The Memphis group members on the T​awaraya Ring (​ 1981)

In addition to mentor Ettore Sottsass and his wife Barbara Radice, the group was composed by designers Aldo Cibic, Matteo Thun, Marco Zanini, Martine Bedin, Michele De Lucchi, Nathalie Du Pasquier, George Sowden, and Ernesto Gismondi. Alessandro Mendini, Andrea Branzi, Michael Graves, Hans Hollein, Arata Isozaki, Shiro Kuramata and Javier Mariscal joined the group later.

Memphis legacy is so important because Memphis was a turning point in the history of design, with its bright colors, bold patterns and new style, it influenced the aesthetics of the 80s. Its furniture, such as the Carlton bookcase, quickly became design icons that are today exhibited in the most important museums in the world.

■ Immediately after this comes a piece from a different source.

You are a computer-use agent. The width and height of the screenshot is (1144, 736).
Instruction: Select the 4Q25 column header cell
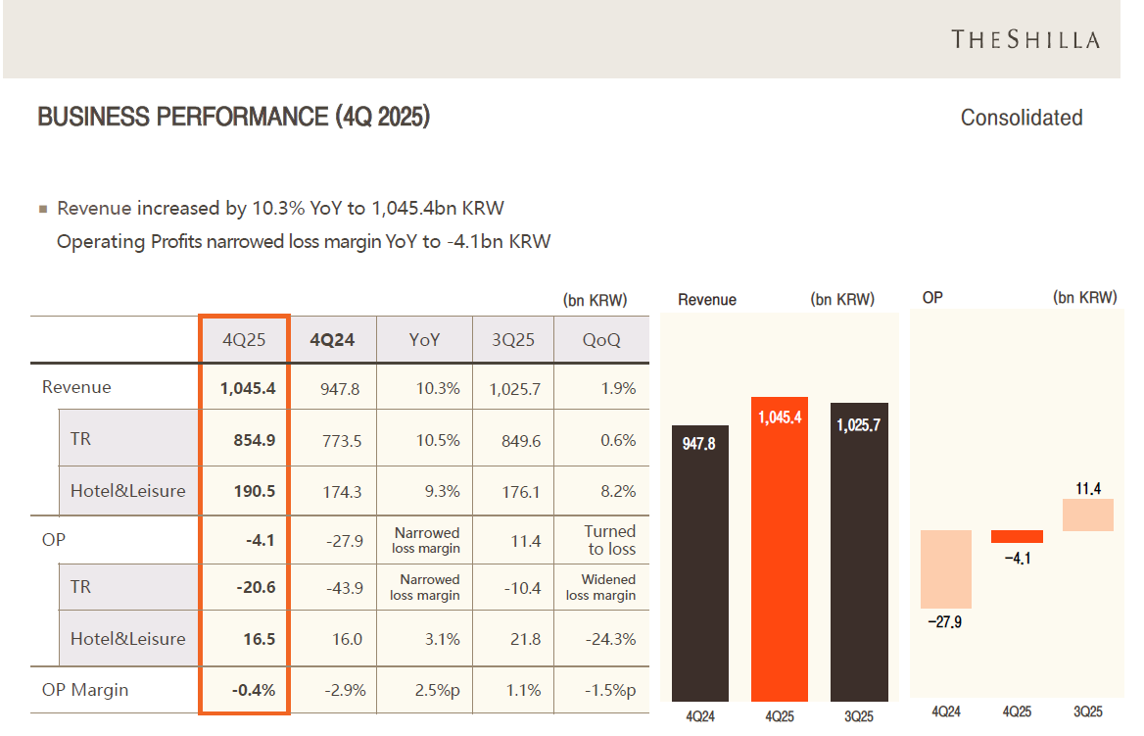click(x=244, y=340)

The first collection of the Memphis-Milano brand was presented on September 19, 1981 at the “Salone Del Mobile” in Milan. The collection was composed of 55 pieces and was exhibited at the Arc ’74 showroom. It was an incredible media and public success: the international uproar was immediate and more than 2000 people visited the showroom to see these colorful and unconventional furniture.

Memphis’s first exhibition poster in 1981

The Memphis-Milano’ collection included furniture, ceramics, lamps, fabrics, patterns and other products. The projects were absurd, gaudy and uncomfortable, the exact opposite of the minimalism and functionalism of those years. Their products went against the rooted idea of elegance and good taste, blending in a playful way the stylistics traits of Pop Art, Art Deco and kitsch. The pieces were characterized by absurd and irrational shapes, juxtaposition of primary and bright colors and a mix of bold patterns. The designers also used materials like plastic laminate, which were usually used on floors and considered cheap, to clad their objects and furniture. In an ironic way, the plastic laminate was decorated with patterns that simulate precious materials.

Carlton and Dantibes – ph Pariano Angelantonio (courtesy of Memphis-Post Design Gallery)

Casablanca and First – ph Pariano Angelantonio (courtesy of Memphis-Post Design Gallery)

Super and Tahiti- ph Pariano Angelantonio (courtesy of Memphis-Post Design Gallery)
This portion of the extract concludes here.